10) On the day of the exam: no matter what people tell you and no matter how many mock exams you've taken, you will always wonder if your info is correct or if the mock exams are realistic or not. But if you've taken enough mocks, your eye will be finely tuned to potential tripwires: illegal overriding, default accessability, classname agreement with filename, that sort of thing. I reviewed my cheat sheet (and Brogden's Exam Cram one) before going in.
11) If you've had the patience to read this far, you'll do fine!
Jim (SCJP !)
[This message has been edited by Jim Z Wang (edited December 19, 2001).]
18 years ago
I passed the SCJP test this AM with a score of 93%. But what does it mean? The test seems to focus on trivia that can be answered in seconds if the Sun Javadocs are available, and much of the test requires that you memorize those details.

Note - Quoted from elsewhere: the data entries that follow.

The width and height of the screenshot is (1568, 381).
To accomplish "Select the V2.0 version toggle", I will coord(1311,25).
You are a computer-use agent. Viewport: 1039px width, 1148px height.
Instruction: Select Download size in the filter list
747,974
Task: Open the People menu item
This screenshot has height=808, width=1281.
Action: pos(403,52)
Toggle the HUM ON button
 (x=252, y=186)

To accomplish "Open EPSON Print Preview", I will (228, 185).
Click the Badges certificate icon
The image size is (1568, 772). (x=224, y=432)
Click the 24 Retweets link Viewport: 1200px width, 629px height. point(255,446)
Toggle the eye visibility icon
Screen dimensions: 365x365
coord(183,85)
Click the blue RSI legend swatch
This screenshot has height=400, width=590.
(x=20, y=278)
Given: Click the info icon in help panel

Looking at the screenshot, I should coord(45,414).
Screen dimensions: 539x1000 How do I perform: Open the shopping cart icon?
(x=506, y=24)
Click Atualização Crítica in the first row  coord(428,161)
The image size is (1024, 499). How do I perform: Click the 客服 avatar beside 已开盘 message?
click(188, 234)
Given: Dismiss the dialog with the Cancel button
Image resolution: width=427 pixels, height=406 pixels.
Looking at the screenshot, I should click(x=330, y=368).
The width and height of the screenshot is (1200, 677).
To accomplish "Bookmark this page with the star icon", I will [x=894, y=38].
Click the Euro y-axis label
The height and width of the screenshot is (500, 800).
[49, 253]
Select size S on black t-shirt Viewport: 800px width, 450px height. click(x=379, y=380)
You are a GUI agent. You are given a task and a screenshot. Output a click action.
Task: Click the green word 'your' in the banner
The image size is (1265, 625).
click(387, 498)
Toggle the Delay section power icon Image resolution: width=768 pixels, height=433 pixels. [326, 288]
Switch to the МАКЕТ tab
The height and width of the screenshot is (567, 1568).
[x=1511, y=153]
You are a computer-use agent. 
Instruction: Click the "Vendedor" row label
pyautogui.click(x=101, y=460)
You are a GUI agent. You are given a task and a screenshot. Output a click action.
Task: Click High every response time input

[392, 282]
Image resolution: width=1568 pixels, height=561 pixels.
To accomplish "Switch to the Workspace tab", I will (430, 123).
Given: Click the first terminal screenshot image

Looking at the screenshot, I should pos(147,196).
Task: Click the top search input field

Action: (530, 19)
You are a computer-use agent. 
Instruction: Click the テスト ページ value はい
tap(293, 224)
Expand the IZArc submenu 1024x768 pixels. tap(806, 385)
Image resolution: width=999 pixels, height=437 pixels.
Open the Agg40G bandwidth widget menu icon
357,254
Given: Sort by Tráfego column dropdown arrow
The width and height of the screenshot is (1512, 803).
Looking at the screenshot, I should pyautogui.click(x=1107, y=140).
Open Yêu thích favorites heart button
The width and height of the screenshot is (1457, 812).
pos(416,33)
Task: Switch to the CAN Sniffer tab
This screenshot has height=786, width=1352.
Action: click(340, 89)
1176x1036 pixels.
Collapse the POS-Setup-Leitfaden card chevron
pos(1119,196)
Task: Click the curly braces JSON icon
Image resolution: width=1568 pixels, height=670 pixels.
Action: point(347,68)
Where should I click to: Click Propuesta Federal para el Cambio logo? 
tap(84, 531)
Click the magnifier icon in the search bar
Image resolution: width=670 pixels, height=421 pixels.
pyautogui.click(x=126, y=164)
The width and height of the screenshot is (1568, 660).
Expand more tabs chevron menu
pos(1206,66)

IMHO, years of real-world Java programming experience doesn't necessarily put you in a better position than a candidate who has never written a program longer than 50 lines. In fact, if you don't practice writing many little programs to test ideas, you'll be at a disadvantage.
So how much relevance does the SCJP certification have to a person's ability to write a real Java program? I submit that the answer is "not much", i.e. people who have the certificate may still write Fortran-like code (but in Java).
I apologize for sounding somewhat cynical about the SJCP and I certainly don't want to pooh-pooh the many hours of study and dedication that earning this certificate requires. But I think that one of the greatest benefits of the certificate (to an employer) is the proof that you have the determination, tenacity, and patience to set yourself a goal and then achieve it. In comparison, the "proof" of Java proficiency is rather marginal. Again, IMHO.
What do other readers think? Are you a better Java programmer because you know by heart the type of the getSource() method, or the order of the arguments to the GridLayout constructor?